**数据摘录:**
★ ★ ★ ★ ★

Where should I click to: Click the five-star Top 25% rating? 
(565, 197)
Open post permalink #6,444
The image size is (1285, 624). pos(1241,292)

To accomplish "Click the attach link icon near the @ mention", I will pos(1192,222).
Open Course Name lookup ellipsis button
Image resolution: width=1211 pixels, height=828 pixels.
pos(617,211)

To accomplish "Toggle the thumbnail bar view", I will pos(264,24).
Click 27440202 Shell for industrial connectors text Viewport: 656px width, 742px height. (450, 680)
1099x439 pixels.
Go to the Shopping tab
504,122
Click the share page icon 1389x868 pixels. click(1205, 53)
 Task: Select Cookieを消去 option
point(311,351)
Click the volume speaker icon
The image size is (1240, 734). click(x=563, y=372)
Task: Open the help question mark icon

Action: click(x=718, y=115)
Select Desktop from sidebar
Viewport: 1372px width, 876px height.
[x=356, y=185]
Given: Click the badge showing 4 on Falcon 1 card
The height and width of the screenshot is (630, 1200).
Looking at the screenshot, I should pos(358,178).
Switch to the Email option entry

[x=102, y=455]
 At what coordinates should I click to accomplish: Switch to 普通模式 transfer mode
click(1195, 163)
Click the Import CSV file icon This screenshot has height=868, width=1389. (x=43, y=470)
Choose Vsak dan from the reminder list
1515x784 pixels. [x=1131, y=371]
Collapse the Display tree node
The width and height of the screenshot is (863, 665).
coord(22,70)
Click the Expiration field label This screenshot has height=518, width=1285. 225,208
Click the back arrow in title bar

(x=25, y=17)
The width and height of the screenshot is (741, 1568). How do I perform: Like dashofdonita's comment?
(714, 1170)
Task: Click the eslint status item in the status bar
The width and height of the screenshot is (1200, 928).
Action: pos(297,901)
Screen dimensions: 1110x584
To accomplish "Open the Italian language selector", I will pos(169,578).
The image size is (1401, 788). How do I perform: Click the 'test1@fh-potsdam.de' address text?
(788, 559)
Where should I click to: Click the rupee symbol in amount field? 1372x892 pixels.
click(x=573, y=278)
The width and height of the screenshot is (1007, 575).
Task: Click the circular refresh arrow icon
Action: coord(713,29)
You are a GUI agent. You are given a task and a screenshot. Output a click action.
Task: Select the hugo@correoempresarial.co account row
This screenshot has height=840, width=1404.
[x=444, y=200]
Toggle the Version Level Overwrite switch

★ ★ ★ ★ ★

请将上面这些行原样照抄一遍。

Where should I click to: Click the five-star Top 25% rating? 
(565, 197)
Open post permalink #6,444
The image size is (1285, 624). pos(1241,292)

To accomplish "Click the attach link icon near the @ mention", I will pos(1192,222).
Open Course Name lookup ellipsis button
Image resolution: width=1211 pixels, height=828 pixels.
pos(617,211)

To accomplish "Toggle the thumbnail bar view", I will pos(264,24).
Click 27440202 Shell for industrial connectors text Viewport: 656px width, 742px height. (450, 680)
1099x439 pixels.
Go to the Shopping tab
504,122
Click the share page icon 1389x868 pixels. click(1205, 53)
 Task: Select Cookieを消去 option
point(311,351)
Click the volume speaker icon
The image size is (1240, 734). click(x=563, y=372)
Task: Open the help question mark icon

Action: click(x=718, y=115)
Select Desktop from sidebar
Viewport: 1372px width, 876px height.
[x=356, y=185]
Given: Click the badge showing 4 on Falcon 1 card
The height and width of the screenshot is (630, 1200).
Looking at the screenshot, I should pos(358,178).
Switch to the Email option entry

[x=102, y=455]
 At what coordinates should I click to accomplish: Switch to 普通模式 transfer mode
click(1195, 163)
Click the Import CSV file icon This screenshot has height=868, width=1389. (x=43, y=470)
Choose Vsak dan from the reminder list
1515x784 pixels. [x=1131, y=371]
Collapse the Display tree node
The width and height of the screenshot is (863, 665).
coord(22,70)
Click the Expiration field label This screenshot has height=518, width=1285. 225,208
Click the back arrow in title bar

(x=25, y=17)
The width and height of the screenshot is (741, 1568). How do I perform: Like dashofdonita's comment?
(714, 1170)
Task: Click the eslint status item in the status bar
The width and height of the screenshot is (1200, 928).
Action: pos(297,901)
Screen dimensions: 1110x584
To accomplish "Open the Italian language selector", I will pos(169,578).
The image size is (1401, 788). How do I perform: Click the 'test1@fh-potsdam.de' address text?
(788, 559)
Where should I click to: Click the rupee symbol in amount field? 1372x892 pixels.
click(x=573, y=278)
The width and height of the screenshot is (1007, 575).
Task: Click the circular refresh arrow icon
Action: coord(713,29)
You are a GUI agent. You are given a task and a screenshot. Output a click action.
Task: Select the hugo@correoempresarial.co account row
This screenshot has height=840, width=1404.
[x=444, y=200]
Toggle the Version Level Overwrite switch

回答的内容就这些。